[Input — start]

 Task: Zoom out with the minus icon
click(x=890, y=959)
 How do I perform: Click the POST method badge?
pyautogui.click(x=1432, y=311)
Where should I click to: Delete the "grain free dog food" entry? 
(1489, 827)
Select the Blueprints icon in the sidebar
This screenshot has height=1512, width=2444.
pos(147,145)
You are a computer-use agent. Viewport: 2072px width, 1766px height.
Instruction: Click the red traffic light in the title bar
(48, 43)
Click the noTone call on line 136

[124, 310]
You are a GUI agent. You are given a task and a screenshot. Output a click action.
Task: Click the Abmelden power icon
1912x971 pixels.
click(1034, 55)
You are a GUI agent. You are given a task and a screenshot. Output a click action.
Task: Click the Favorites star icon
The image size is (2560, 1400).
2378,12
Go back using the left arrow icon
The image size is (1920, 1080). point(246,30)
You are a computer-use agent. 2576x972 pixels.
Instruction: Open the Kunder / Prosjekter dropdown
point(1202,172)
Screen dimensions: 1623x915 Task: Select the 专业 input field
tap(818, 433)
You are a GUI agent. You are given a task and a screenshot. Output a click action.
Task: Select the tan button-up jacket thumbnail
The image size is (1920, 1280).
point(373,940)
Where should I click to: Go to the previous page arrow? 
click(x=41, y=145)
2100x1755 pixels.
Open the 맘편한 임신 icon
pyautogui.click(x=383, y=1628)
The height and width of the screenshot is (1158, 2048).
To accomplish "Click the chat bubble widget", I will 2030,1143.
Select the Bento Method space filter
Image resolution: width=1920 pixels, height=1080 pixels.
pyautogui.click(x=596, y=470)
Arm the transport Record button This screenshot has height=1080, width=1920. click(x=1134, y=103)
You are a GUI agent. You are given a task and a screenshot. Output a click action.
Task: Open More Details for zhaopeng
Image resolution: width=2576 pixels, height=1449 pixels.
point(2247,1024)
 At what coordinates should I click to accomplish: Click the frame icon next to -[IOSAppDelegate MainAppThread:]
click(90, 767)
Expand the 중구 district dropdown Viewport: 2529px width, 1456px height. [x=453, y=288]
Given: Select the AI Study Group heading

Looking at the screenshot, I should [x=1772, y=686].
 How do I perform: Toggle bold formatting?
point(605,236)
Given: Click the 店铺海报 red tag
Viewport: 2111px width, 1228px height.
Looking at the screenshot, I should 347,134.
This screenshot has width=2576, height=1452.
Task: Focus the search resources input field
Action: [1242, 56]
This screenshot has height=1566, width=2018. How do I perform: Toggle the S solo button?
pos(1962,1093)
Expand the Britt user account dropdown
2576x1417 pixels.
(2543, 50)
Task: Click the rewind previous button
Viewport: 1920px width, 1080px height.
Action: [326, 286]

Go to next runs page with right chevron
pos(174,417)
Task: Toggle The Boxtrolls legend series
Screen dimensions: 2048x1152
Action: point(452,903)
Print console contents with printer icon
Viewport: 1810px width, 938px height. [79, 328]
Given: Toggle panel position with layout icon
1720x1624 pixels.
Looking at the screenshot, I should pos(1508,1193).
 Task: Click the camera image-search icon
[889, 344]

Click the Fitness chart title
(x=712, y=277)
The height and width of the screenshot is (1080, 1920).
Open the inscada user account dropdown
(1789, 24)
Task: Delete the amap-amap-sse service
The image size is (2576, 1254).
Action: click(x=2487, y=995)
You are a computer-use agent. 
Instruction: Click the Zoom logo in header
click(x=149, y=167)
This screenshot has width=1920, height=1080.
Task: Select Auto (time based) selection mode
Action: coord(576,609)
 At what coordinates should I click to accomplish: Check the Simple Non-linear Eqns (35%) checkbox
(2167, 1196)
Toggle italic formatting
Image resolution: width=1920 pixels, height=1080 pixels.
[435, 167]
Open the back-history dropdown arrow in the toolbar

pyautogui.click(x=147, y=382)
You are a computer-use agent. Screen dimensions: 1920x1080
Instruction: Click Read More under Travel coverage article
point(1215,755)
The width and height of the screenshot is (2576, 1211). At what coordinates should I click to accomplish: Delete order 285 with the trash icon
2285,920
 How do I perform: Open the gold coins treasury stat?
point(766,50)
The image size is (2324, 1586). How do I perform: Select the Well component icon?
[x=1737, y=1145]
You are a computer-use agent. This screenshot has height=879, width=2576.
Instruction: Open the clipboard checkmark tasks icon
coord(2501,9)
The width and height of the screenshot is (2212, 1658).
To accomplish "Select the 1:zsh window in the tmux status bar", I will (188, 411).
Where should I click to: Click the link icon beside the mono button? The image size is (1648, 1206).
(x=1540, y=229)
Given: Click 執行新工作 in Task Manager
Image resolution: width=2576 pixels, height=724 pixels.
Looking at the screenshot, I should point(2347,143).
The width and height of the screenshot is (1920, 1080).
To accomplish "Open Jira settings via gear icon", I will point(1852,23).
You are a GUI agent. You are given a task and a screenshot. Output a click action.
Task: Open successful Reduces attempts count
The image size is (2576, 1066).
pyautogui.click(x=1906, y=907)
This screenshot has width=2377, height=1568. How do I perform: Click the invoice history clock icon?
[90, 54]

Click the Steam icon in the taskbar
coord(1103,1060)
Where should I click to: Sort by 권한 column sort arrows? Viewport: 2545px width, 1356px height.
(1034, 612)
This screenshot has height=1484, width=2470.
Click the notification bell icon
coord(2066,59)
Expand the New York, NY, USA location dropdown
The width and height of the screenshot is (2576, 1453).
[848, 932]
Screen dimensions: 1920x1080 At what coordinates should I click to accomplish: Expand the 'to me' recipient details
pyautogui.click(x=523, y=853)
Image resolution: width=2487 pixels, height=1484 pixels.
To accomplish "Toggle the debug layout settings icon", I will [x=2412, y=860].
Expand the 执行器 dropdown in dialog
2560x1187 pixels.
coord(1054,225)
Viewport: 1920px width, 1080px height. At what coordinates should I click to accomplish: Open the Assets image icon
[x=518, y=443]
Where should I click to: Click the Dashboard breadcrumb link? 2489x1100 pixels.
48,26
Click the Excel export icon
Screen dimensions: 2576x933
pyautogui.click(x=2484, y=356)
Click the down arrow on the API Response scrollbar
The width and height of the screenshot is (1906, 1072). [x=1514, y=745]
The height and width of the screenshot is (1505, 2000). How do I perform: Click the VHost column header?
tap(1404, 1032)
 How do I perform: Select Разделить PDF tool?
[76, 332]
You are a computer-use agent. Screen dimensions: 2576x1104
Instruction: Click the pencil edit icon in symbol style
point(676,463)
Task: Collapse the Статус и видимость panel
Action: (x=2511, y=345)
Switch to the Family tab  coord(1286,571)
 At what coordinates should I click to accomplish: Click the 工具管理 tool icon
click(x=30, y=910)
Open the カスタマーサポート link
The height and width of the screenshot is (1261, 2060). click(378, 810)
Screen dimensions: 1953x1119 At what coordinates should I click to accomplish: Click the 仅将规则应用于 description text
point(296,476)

[Input — finish]

*Exercise*. Using only the listing above, restate exactly the lines from the line containing "Task: Click the Abmelden power icon" through the line containing "Given: Click the 店铺海报 red tag", both included.

*Written response*.
Task: Click the Abmelden power icon
1912x971 pixels.
click(1034, 55)
You are a GUI agent. You are given a task and a screenshot. Output a click action.
Task: Click the Favorites star icon
The image size is (2560, 1400).
2378,12
Go back using the left arrow icon
The image size is (1920, 1080). point(246,30)
You are a computer-use agent. 2576x972 pixels.
Instruction: Open the Kunder / Prosjekter dropdown
point(1202,172)
Screen dimensions: 1623x915 Task: Select the 专业 input field
tap(818, 433)
You are a GUI agent. You are given a task and a screenshot. Output a click action.
Task: Select the tan button-up jacket thumbnail
The image size is (1920, 1280).
point(373,940)
Where should I click to: Go to the previous page arrow? 
click(x=41, y=145)
2100x1755 pixels.
Open the 맘편한 임신 icon
pyautogui.click(x=383, y=1628)
The height and width of the screenshot is (1158, 2048).
To accomplish "Click the chat bubble widget", I will 2030,1143.
Select the Bento Method space filter
Image resolution: width=1920 pixels, height=1080 pixels.
pyautogui.click(x=596, y=470)
Arm the transport Record button This screenshot has height=1080, width=1920. click(x=1134, y=103)
You are a GUI agent. You are given a task and a screenshot. Output a click action.
Task: Open More Details for zhaopeng
Image resolution: width=2576 pixels, height=1449 pixels.
point(2247,1024)
 At what coordinates should I click to accomplish: Click the frame icon next to -[IOSAppDelegate MainAppThread:]
click(90, 767)
Expand the 중구 district dropdown Viewport: 2529px width, 1456px height. [x=453, y=288]
Given: Select the AI Study Group heading

Looking at the screenshot, I should [x=1772, y=686].
 How do I perform: Toggle bold formatting?
point(605,236)
Given: Click the 店铺海报 red tag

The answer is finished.